The most interesting part of the book is how Hansen reaches the conclusion that 350 ppm is necessary to preserve society as we know it.  He begins with a very readable presentation of CO2's role in the earth's energy balance.  Essentially, CO2 reduces the ability of the planet to lose heat (received from the sun) through radiation.  From basic physics, warm bodies are more efficient radiators (thanks Dr. Maxwell!), so the Earth's temperature must rise until the balance of incoming to outgoing radiation is restored.  This argument is based on well-established physics, and the issue becomes how much of each gas is in the atmosphere and whether there are any feedbacks that could amplify or compensate for the warming.  For example, does warming increase water vapor in the atmosphere, leading to more warming?  Hansen does a good job presenting the uncertainty in these calculations, which lead to the basic conclusion that CO2 is the dominant factor determining global temperatures.  Although calculations and simple models play a role, Hansen's most convincing evidence comes from the paleorecord.  Ice cores from Greenland and Antarctica provide a long record of both CO2 levels (trapped in bubbles) and temperature (from oxygen isotopes).  These records show a strong association between temperature and CO2.  From this record, Hansen derives the earth's climate sensitivity, that is, the amount of temperature increase per unit of CO2 in the atmosphere.

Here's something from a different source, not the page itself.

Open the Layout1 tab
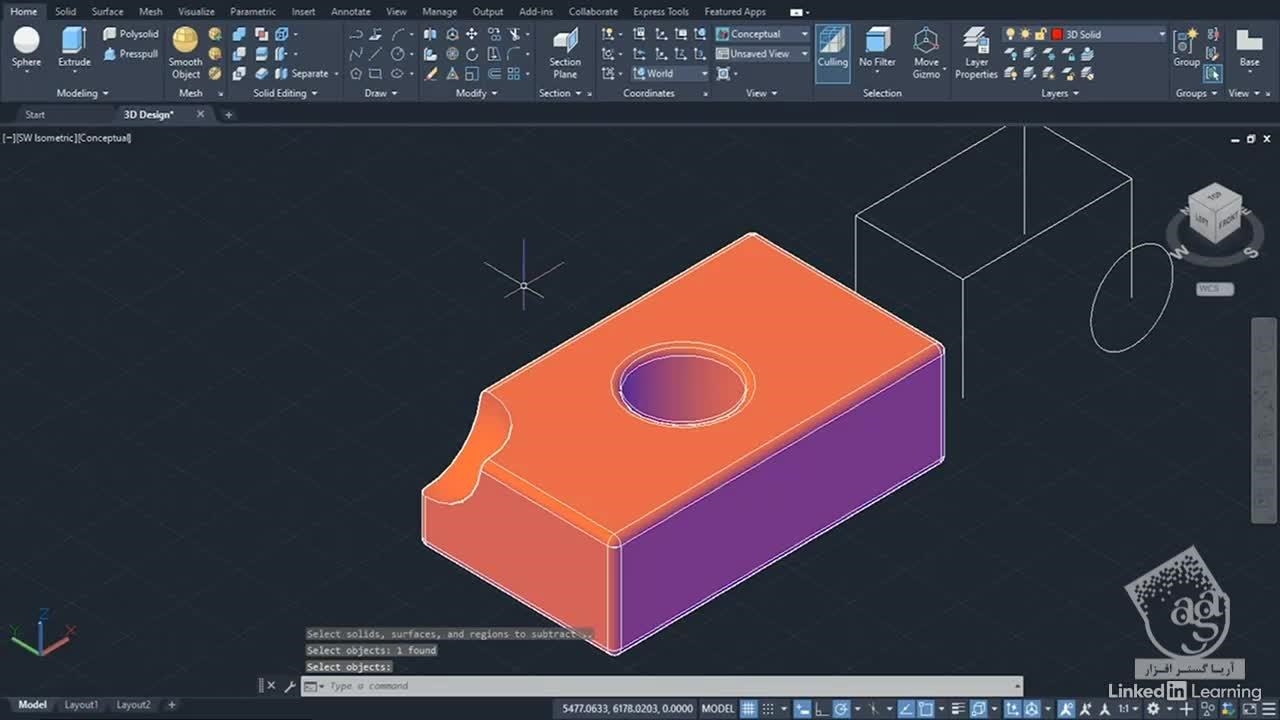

Enter the grandchildren and their storms (or coastlines).  As I mentioned, feedbacks in the climate system are key to establishing the amount of warming and the amount of change.  Because ice and snow are white, they reflect incoming radiation at mostly short wavelengths that are not absorbed by the atmosphere.  Thus, ice and snow tend to cool the earth.  However,  warming near the poles will reduce the amount of ice, exposing more ocean and land.  Land will tend to reflect incoming radiation at longer wavelengths that can be absorbed by the atmosphere, leading to more warming.  The ocean itself will tend to warm up, making it harder to create ice the next year. The warming ocean is central to Hansen's concerns about his grandkids. Warmer waters around Greenland and Antarctica will tend to accelerate the melting of the ice sheets, something that is already occuring.  This adds water to the oceans and raises sea level.  Hansen finds plenty of evidence in the paleorecord to support major changes in sea level associated with warming.  He also notes that human societies developed in a period of unusually small changes in sea level.  He concludes that CO2 levels above 350 ppm will lead to increases in sea level faster than humans have ever experienced.

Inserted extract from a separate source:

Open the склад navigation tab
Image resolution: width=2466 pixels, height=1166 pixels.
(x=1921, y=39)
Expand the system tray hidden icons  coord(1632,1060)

After reading the book, my impression is that Hansen is a very smart, if slightly strange, cat.  I think he makes a convincing case that climate change is happening, linked to CO2, and a significant threat to human societies.  I've now started working through Spencer's "The Great Global Warming Blunder."  Hopefully, I'll have something in a couple of weeks.


Late update.  I just watched Hansen on the David Letterman Show.  He was much less nerdy than I'd imagined from his book.  Not that I'm in any position to comment on another's nerdiness.



Hansen, J., Johnson, D., Lacis, A., Lebedeff, S., Lee, P., Rind, D. and Russell, G. (1981) Climate impact of increasing atmospheric carbon dioxide. Science, 213, 957-966.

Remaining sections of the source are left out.